USD/JPY Forecast: Lower as US Treasury Yields Dip, Fed’s Rate Path Uncertain
- Dollar/Yen weakens on dip in U.S. Treasury yields.
- Traders await release of inflation data and Fed officials’ stance on rates.
- Debt ceiling negotiations add to USD/JPY traders’ concerns.
The Dollar/Yen is edging lower on Friday after hitting its highest level since Nov. 23 the previous session. Today’s early weakness is likely a reaction to a dip in U.S. Treasury yields.
At 10:00 GMT, the USD/JPY is trading 139.739, down 0.311 or -0.22%. On Thursday, the Invesco CurrencyShares Japanese Yen Trust settled at $66.42, down $0.38 or -0.57%.

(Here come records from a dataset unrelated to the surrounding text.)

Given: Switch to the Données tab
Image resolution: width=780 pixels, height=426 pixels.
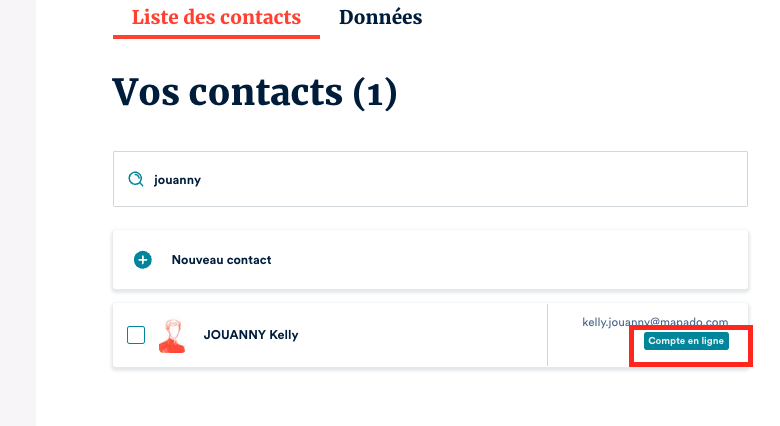Looking at the screenshot, I should [x=380, y=17].
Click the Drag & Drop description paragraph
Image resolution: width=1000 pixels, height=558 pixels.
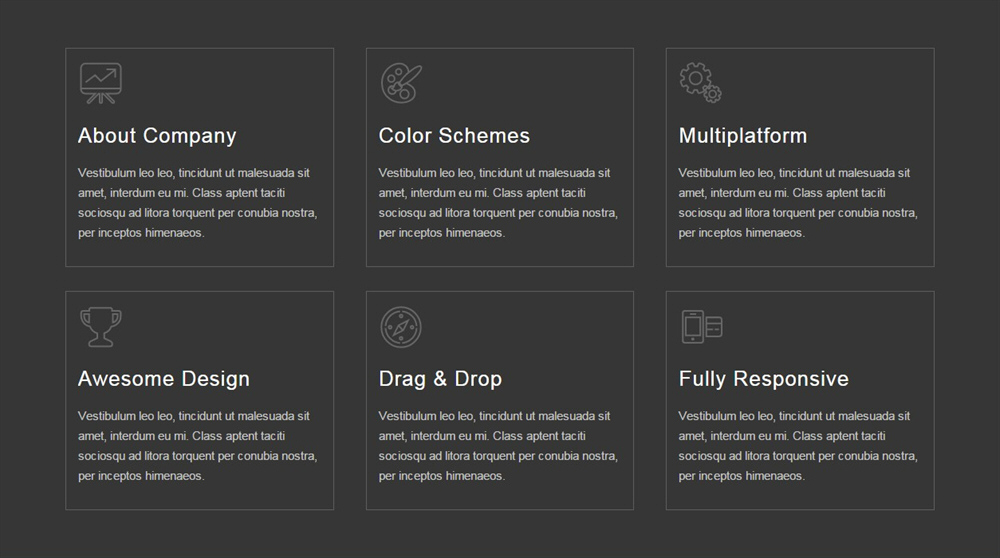pos(498,446)
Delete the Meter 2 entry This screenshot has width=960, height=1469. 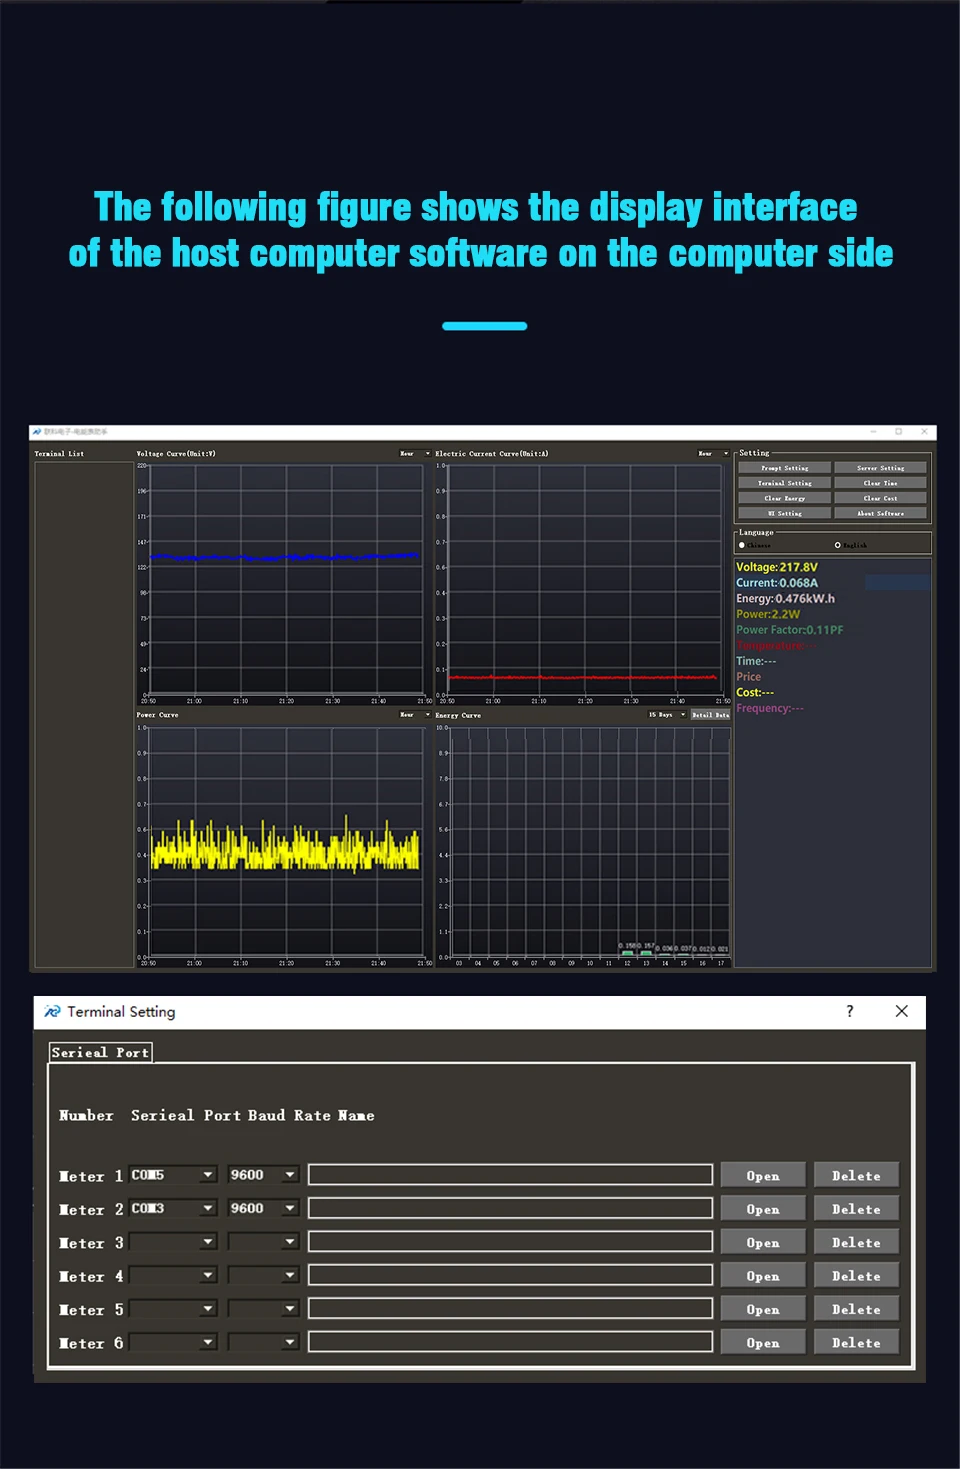[x=856, y=1209]
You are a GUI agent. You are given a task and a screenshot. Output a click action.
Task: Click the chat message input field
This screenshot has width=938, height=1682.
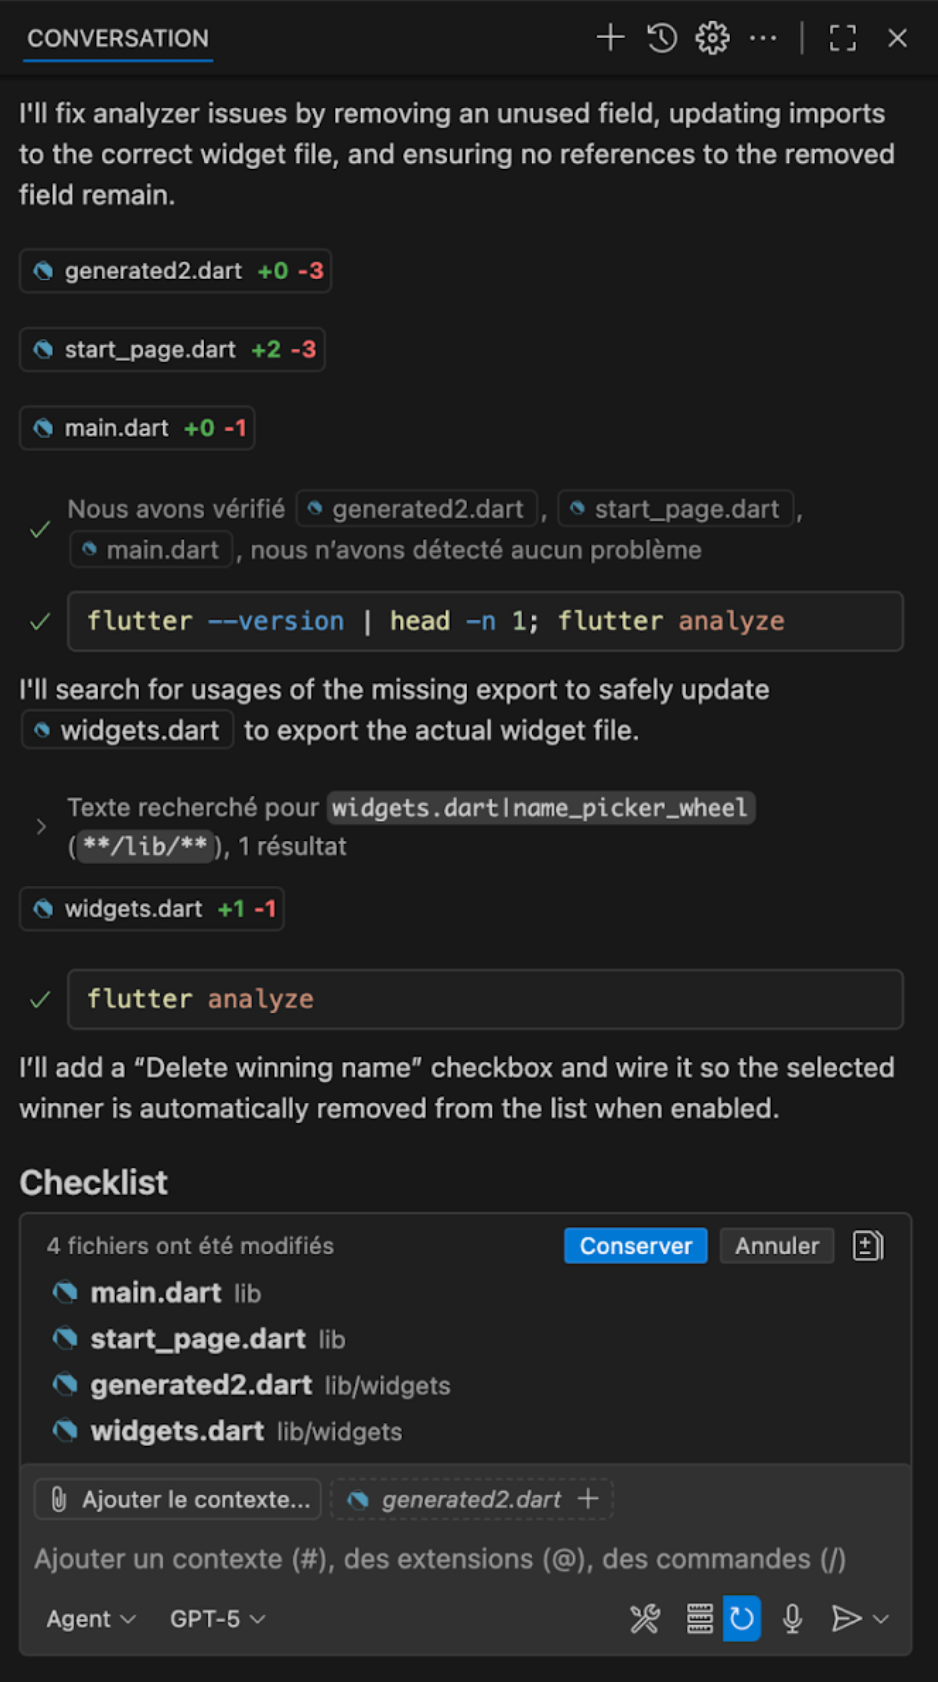pyautogui.click(x=440, y=1559)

USD/JPY Traders Await Inflation Data
USD/JPY traders were eagerly anticipating the release of the personal consumption expenditures price index for April, which is the Federal Reserve’s preferred measure of inflation. Recently, there has been conflicting information from Fed officials regarding the future of interest rates.
Fed Officials Diverge on Interest Rates
Some officials have indicated a preference for pausing the Fed’s campaign to raise interest rates, as they believe the full impact of higher rates on the economy has not yet been fully realized. On the other hand, some officials believe that additional rate hikes may be necessary to reduce inflation, while others have stated that their decisions will depend on upcoming economic data.

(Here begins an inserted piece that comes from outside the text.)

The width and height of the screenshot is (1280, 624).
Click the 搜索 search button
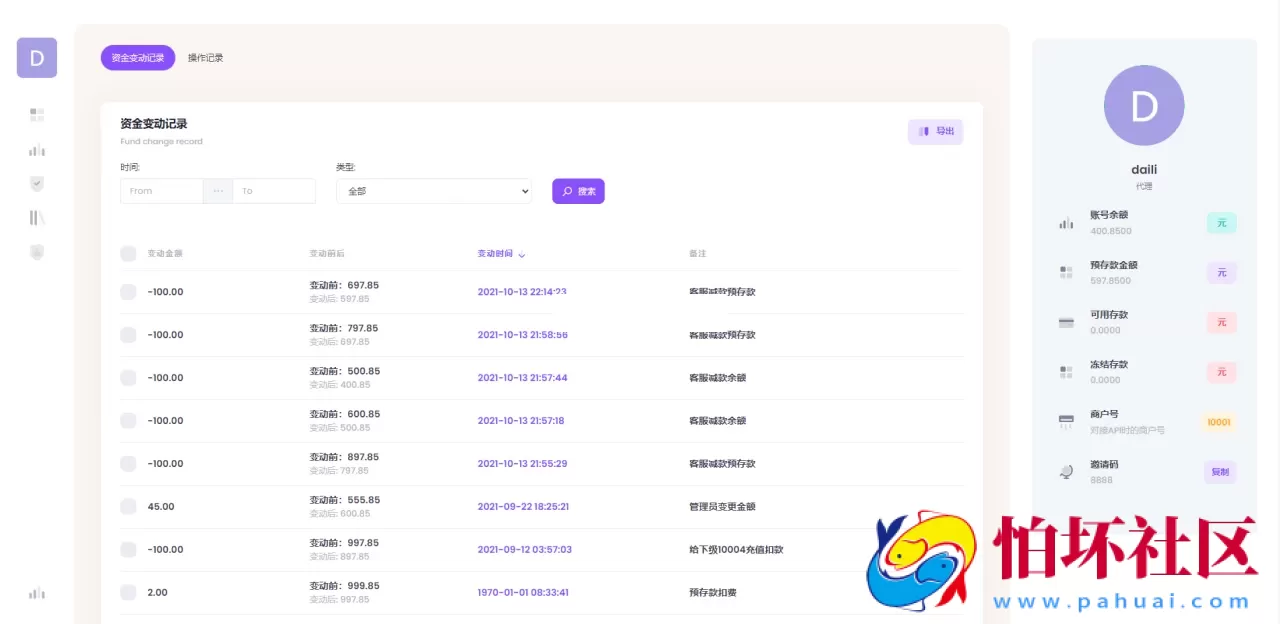[x=578, y=190]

In addition to the inflation index, reports on personal spending and income for April, as well as durable goods orders data, are also expected to be released on Friday.
Traders Monitor Debt Ceiling Negotiations
USD/JPY traders are closely monitoring the negotiations on the debt ceiling deal as the June 1 deadline approaches, which could result in a potential default on U.S. debt obligations. Talks seemed to make progress on Thursday, but there are still ongoing discussions on sensitive issues, as mentioned by Republican negotiator Rep. Patrick McHenry.
The USD/JPY is hovering near its highest level since November 23 after overcoming 138.452 (R1) earlier in the week. This level is new support.
A sustained move over 138.452 (R1) could generate the momentum needed for a near-term surge into 140.498 (R2). Yesterday’s rally fell just short of this level, topping out at 140.229. Nonetheless, the strong price action has put 144.432 (R3) on the radar.
Meanwhile, a sustained move under 138.452 will signal the return of sellers. However, as long as 134.518 (PIVOT) remains intact, the long-term bias will be to the upside.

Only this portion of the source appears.